Teen pregnancy reality shows reduced teen births, study says

CAMBRIDGE, Mass., Jan. 13 (UPI) -- Television reality shows on teen pregnancy helped reduce the number of teen births in the United States, a study suggests.

The study, published this month by the National Bureau of Economic Research, said the MTV show "16 and Pregnant," led to more online searches and tweets about birth control and abortion and a 5.7 percent reduction in the number of teen births in the 18 months after the show began.


The show generated three spin-offs: Teen Mom, Teen Mom 2 and Teen Mom 3.

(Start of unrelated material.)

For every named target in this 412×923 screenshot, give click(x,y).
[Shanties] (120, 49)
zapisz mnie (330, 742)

In 2012, 29.4 out of every 1,000 girls between 15 and 19 in the United States gave birth, or 2.94 percent, a rate the authors said was "considerably higher" than any other developed country. Still, the U.S. teen birth rate has fallen from 61.8 births per 1,000 in 1991.

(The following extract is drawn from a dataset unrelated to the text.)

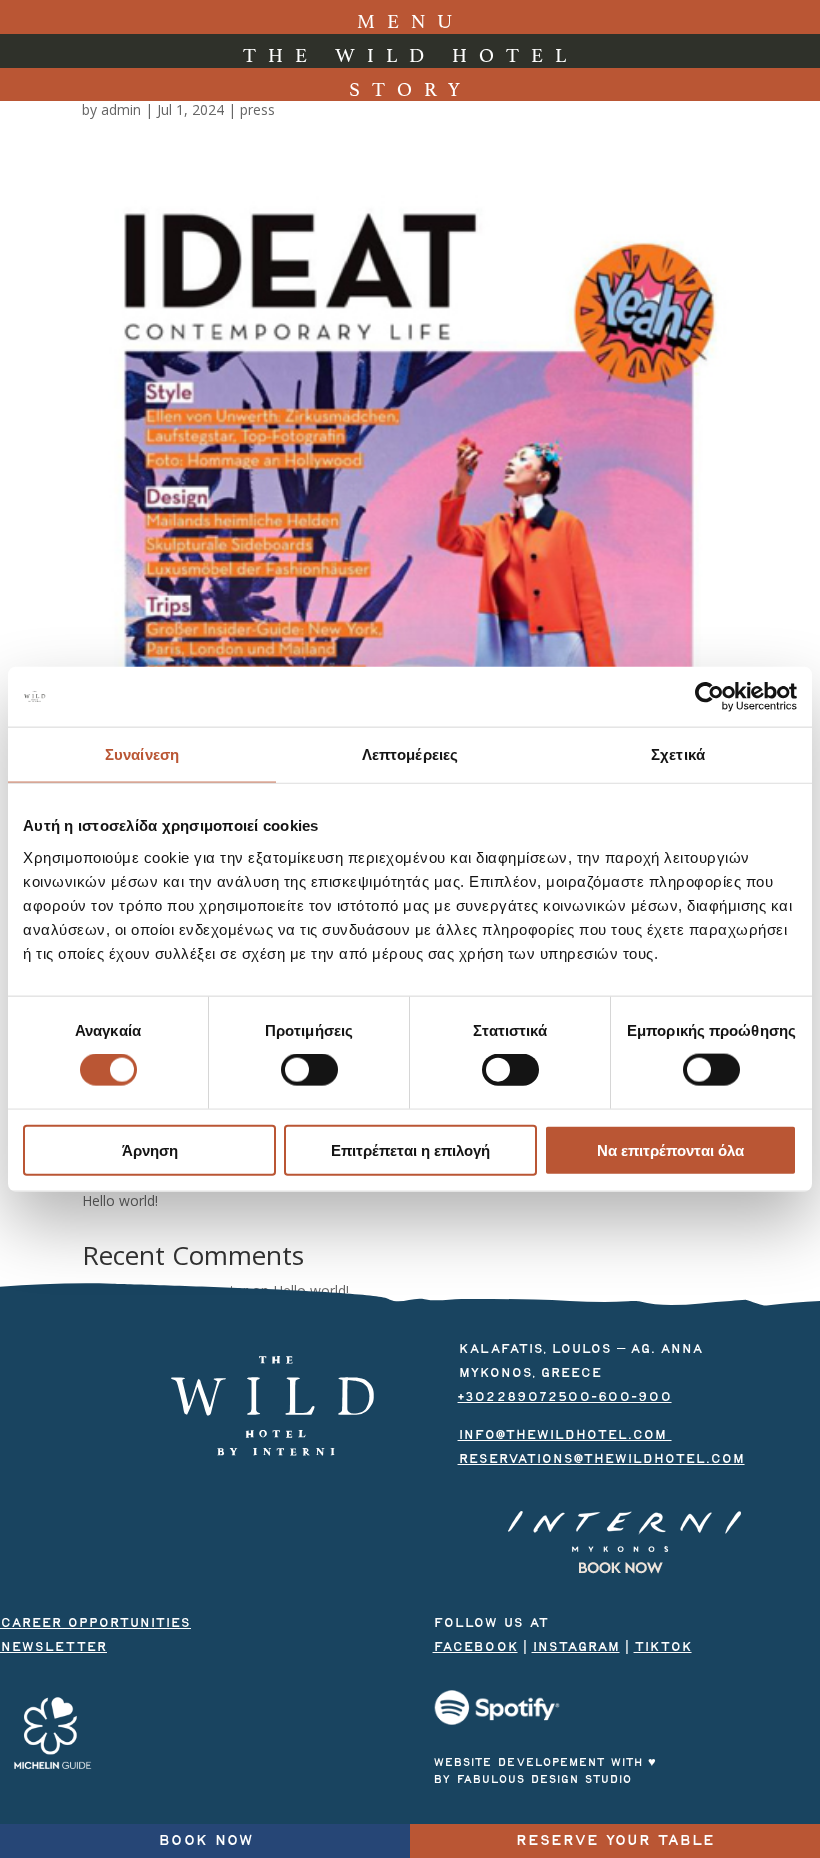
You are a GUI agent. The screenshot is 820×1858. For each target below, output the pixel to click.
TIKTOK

Nielsen ratings data and tweets about the show were used in developing the study, as well as Google searches for the show. The study also used vital statistics about live births in the United states between January 2006 and December 2010.

The analysis found large spikes in online searches that included terms such as birth control or abortion "exactly at the time a new episode was released." Researchers concluded the show "had an influence on teens' thinking regarding birth control and abortion."


Economists Melissa S. Kearney of the University of Maryland and Phillip B. Levine of Wellesley College, authors of the study, said the shows "led teens to noticeably reduce the rate at which they give birth."

Between June 2009, when "16 and Pregnant" began, and the end of 2010, their research suggested a 5.7 percent reduction in teen births that "would have been conceived." Teen abortion rates also fell during that period, the study said.